Por Dentika

 

Si hablamos de salud en general, la prevención es lo que marca una gran diferencia a la hora de mantener un estado óptimo físico. La salud dental no es la excepción, para mantener una sonrisa que a la vista sea saludable y que no presentemos ningún dolor, se deben tomar medidas preventivas.

Los selladores dentales son, por así decirlo, una barrera de protección para los dientes con el fin de protegerlos de la placa y bacterias que pueden desencadenar la caries. Si es cierto que los adultos prestamos más atención en el cepillado dental, los pequeños no son tan enfáticos en este hábito. Por ello, los selladores han tenido mayor auge en la aplicación para los pequeños.

El hecho de aplicar los selladores dentales, disminuye en gran porcentaje la incidencia de caries a corto y largo plazo, por supuesto acompañado de la limpieza integral dental.
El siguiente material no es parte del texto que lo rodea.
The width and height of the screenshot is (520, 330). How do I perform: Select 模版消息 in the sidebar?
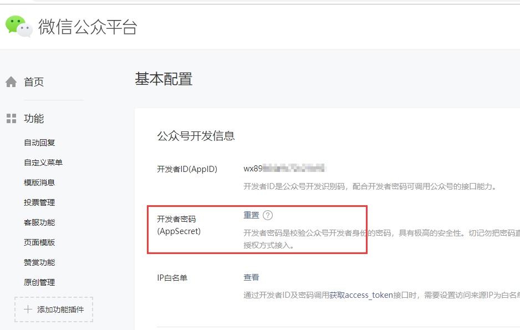(39, 182)
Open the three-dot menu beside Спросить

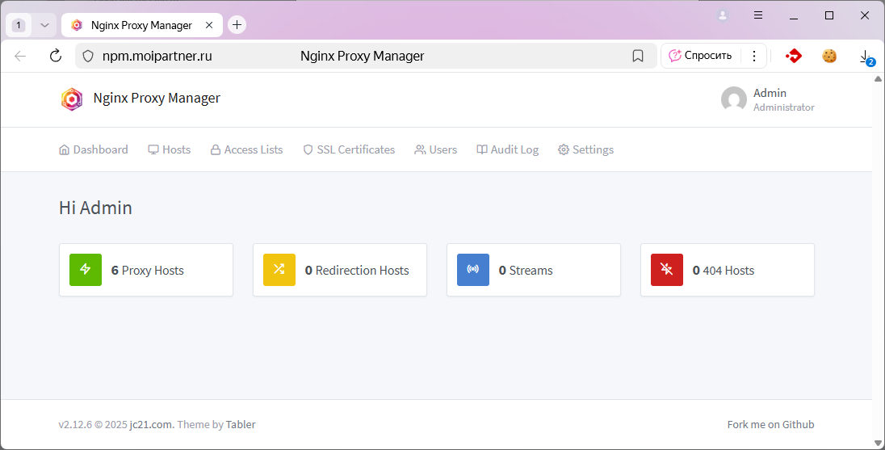pyautogui.click(x=754, y=56)
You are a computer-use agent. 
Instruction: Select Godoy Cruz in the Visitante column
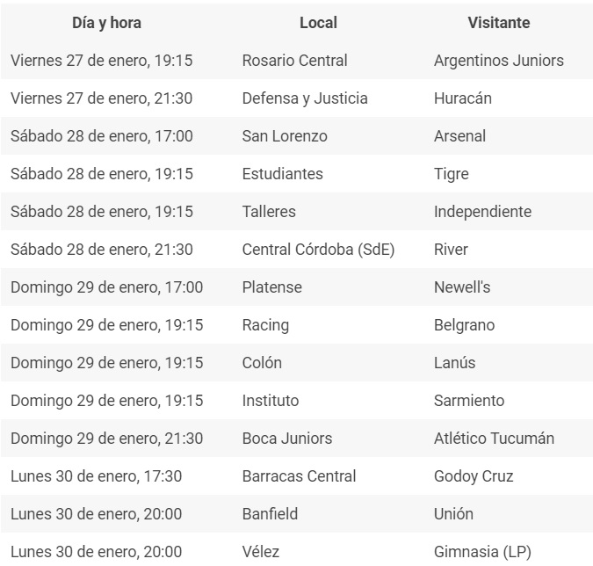(474, 476)
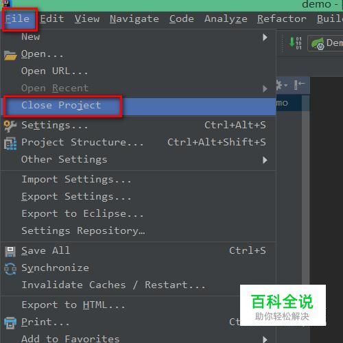The width and height of the screenshot is (343, 343).
Task: Click the Synchronize arrows icon
Action: pyautogui.click(x=10, y=269)
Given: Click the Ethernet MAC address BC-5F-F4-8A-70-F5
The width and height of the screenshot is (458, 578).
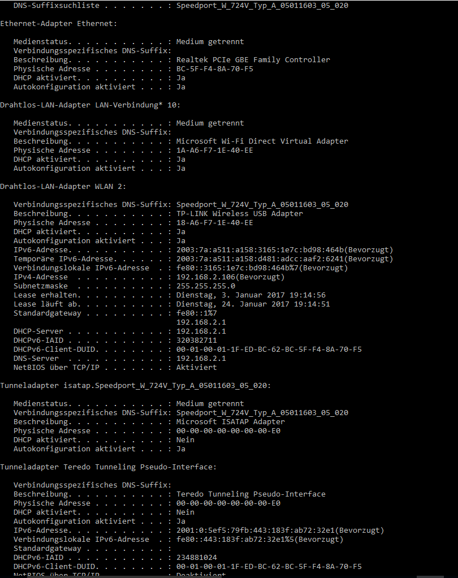Looking at the screenshot, I should pyautogui.click(x=215, y=69).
El procedimiento es muy sencillo:

  • Limpiamos los dientes.
  • Examinamos cada pieza correctamente
  • Secamos por completo las piezas a tratar
  • Colocamos una solución ácida para crear porosidad
  • Aplicamos el sellador
  • Endurecemos el sellador con una luz especial

¡LISTO!

Una vez endurecido el sellador, se convierte en un tipo de barniz duro que sin problemas te permite masticar. Esta método preventivo resulta todo beneficios, no pasas por dolor en ningún momento y evitarás la formación de placa y acumulación de bacterias en los sitios a los que tu cepillo no tiene acceso.